=== Exercise ===
In the article on the Aarushi murder case, on what date did a Ghaziabad CBI court sentence the Talwars to life?

=== Extract ===
Aarushi murder case: Domestic helps feel Talwars got away with crime
Indian Medical Association president K.K. Aggarwal simply said, The Talwars got justice.
Noida: The medical fraternity today hailed the Allahabad high court verdict clearing the Talwars in the Aarushi-Hemraj killing, but domestic helps here feel that the dentist couple got away with murder thanks to their affluence.
The high court on Thursday said neither the circumstances nor the evidence was enough to hold Nupur and Rajesh Talwar guilty in the 2008 murder of their teenage daughter and Nepalese domestic help.
The Talwars’ neighbours appeared guarded in their reaction, with most avoiding comment.
One of residents near their Sector 25 home, D. Singh, said, “If not the Talwars, then who killed Arushi? However, we are happy that they have been acquitted.”
Indian Medical Association president K.K. Aggarwal simply said, “The Talwars got justice.”
A representative of the Association of Medical Clinics of Noida, K.C. Sood, expressed happine-ss that the couple was gi-ven the benefit of doubt.
“Unless there is conclusive evidence one should not be punished. However, now it will remain a mystery. It has cast aspersions on CBI investigations,” he said.
The verdict ends, at least for now, the nine-year ordeal of the Noida couple who were sentenced to life by a Ghaziabad CBI court on November 28, 2013 for the double murder that not only transfixed but also shook the nation with its element of filicide.
Nepalese doemestic helps here, however, made no bones of where their sympathies lay.
“The rich can get themselves acquitted. In the Nithari case too, (Moninder Singh) Pandher was acquitted. The poor cannot expect justice,” said one. Another said, “Hemraj’s relatives should challenge the acquittal at the Supreme Court.” At the Parsvnath Mall at Sector 27, where the Talwars ran their dental clinic, the shopkeepers supported the acquittal.
“They have suffered too much due to their daughter’s murder. With the acquittal by the high court, they have got justice,” said Harkesh, one of the shopkeepers.

Data items
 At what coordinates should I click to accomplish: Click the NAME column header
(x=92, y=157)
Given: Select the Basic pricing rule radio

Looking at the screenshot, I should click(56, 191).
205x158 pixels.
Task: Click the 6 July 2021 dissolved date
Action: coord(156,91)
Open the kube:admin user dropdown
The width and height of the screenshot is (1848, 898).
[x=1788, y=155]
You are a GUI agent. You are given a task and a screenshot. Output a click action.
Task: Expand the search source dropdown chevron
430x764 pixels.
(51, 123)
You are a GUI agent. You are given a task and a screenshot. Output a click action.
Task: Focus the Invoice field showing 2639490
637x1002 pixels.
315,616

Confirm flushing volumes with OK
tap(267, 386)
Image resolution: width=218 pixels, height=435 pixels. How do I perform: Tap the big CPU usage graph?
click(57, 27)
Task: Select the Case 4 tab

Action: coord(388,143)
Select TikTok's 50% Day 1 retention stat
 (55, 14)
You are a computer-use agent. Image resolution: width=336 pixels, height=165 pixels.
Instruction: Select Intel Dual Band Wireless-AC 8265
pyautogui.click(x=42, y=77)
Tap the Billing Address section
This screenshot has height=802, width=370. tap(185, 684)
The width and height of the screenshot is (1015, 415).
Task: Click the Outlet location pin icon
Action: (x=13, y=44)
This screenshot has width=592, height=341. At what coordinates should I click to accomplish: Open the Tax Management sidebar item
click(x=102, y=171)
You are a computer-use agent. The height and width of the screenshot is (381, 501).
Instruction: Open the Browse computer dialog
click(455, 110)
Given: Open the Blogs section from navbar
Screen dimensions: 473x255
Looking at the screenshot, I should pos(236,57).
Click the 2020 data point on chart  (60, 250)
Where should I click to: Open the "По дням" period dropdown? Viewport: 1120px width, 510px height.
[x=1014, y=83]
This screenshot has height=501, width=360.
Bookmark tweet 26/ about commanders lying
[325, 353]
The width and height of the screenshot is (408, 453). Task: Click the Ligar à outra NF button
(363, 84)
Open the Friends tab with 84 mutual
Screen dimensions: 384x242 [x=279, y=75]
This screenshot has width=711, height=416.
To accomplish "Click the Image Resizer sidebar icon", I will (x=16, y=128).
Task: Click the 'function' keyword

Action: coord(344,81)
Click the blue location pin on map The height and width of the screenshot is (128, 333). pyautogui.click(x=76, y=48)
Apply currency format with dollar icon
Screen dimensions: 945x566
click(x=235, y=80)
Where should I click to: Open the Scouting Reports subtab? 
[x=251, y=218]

=== Answer for the task ===
November 28, 2013